### Activity
A faithful copy of the entries is required, with no images in it.
[Start of Attachment]
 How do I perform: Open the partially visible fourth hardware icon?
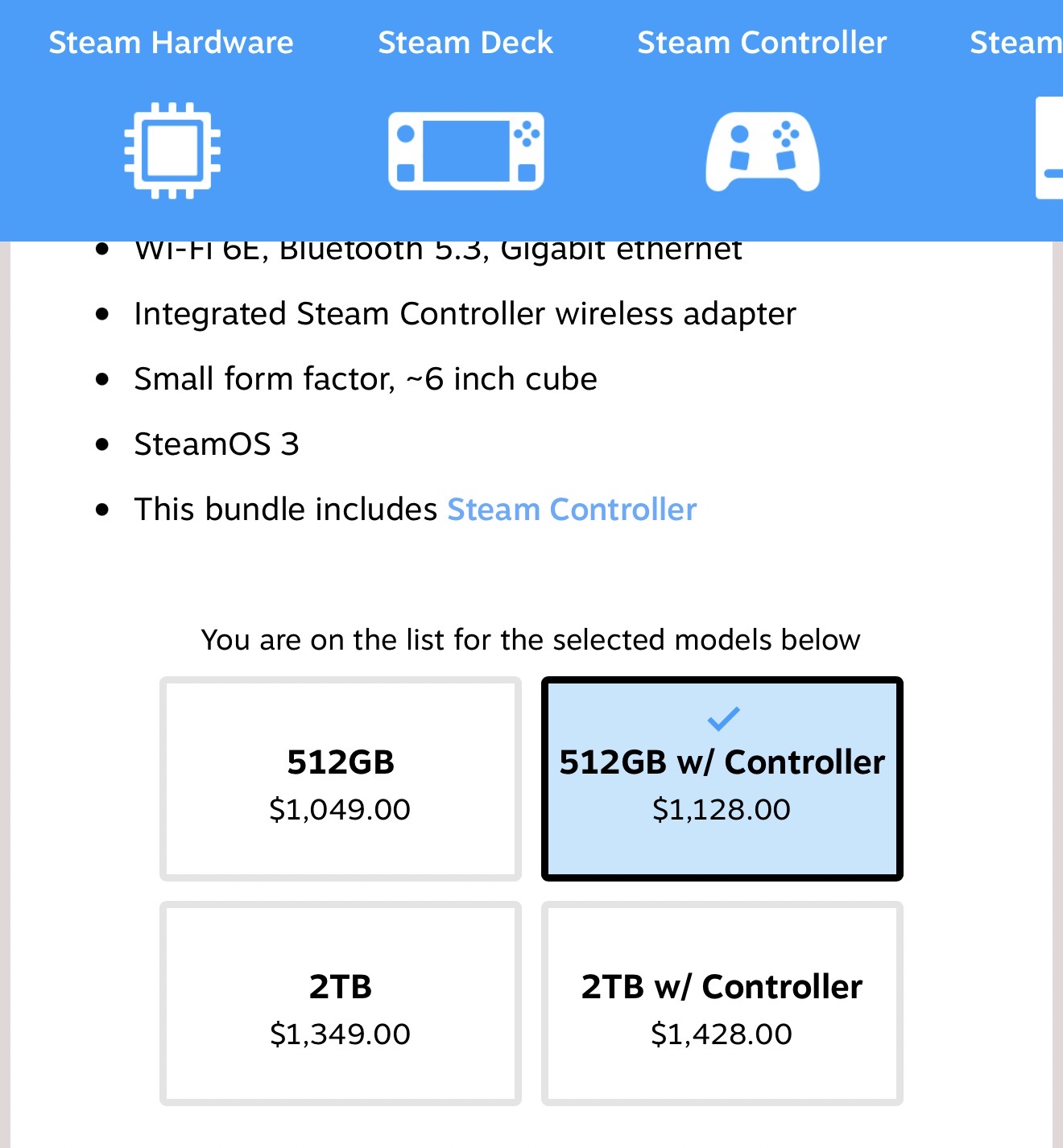coord(1049,148)
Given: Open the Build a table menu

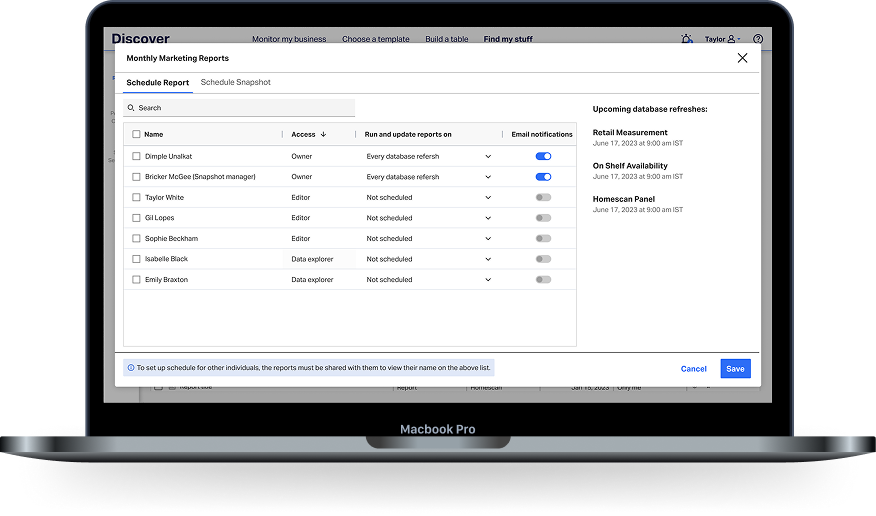Looking at the screenshot, I should pyautogui.click(x=446, y=39).
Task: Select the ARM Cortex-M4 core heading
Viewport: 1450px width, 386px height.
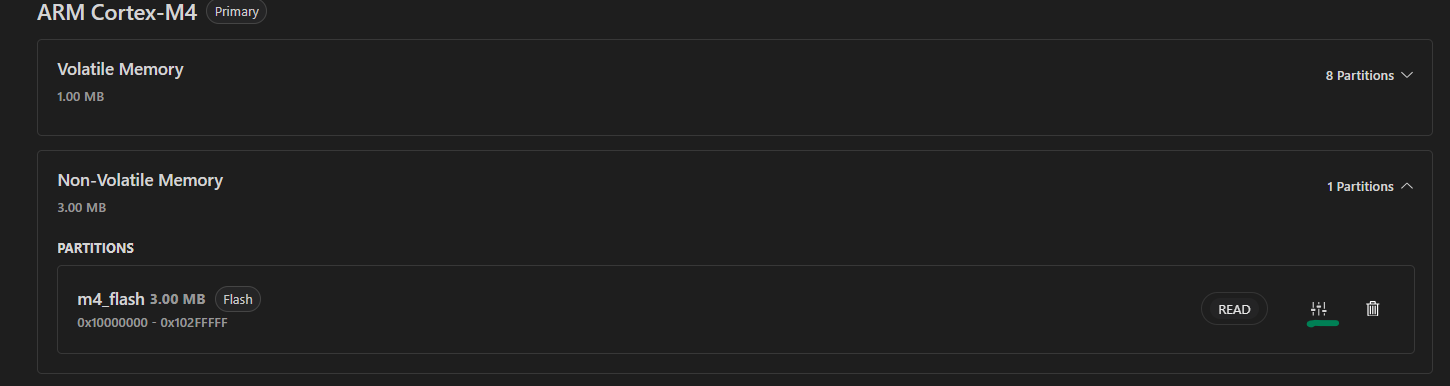Action: click(x=117, y=14)
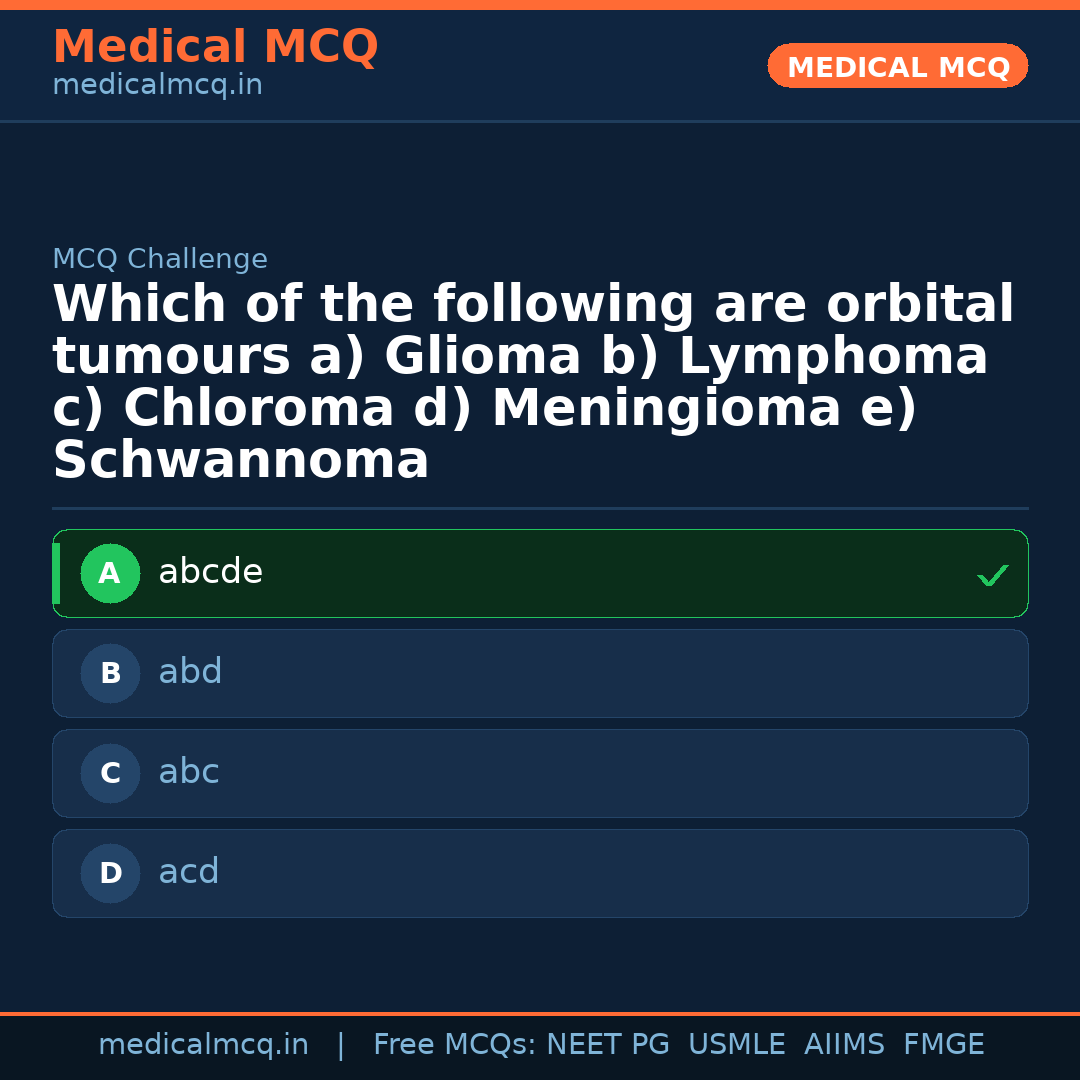Expand the MCQ Challenge section
Viewport: 1080px width, 1080px height.
[x=160, y=258]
[End of Attachment]
### Written response
 How do I perform: Open the partially visible fourth hardware icon?
coord(1049,148)
Given: Open the Build a table menu

Looking at the screenshot, I should pyautogui.click(x=446, y=39).
Task: Select the ARM Cortex-M4 core heading
Viewport: 1450px width, 386px height.
Action: click(x=117, y=14)
Expand the MCQ Challenge section
Viewport: 1080px width, 1080px height.
[x=160, y=258]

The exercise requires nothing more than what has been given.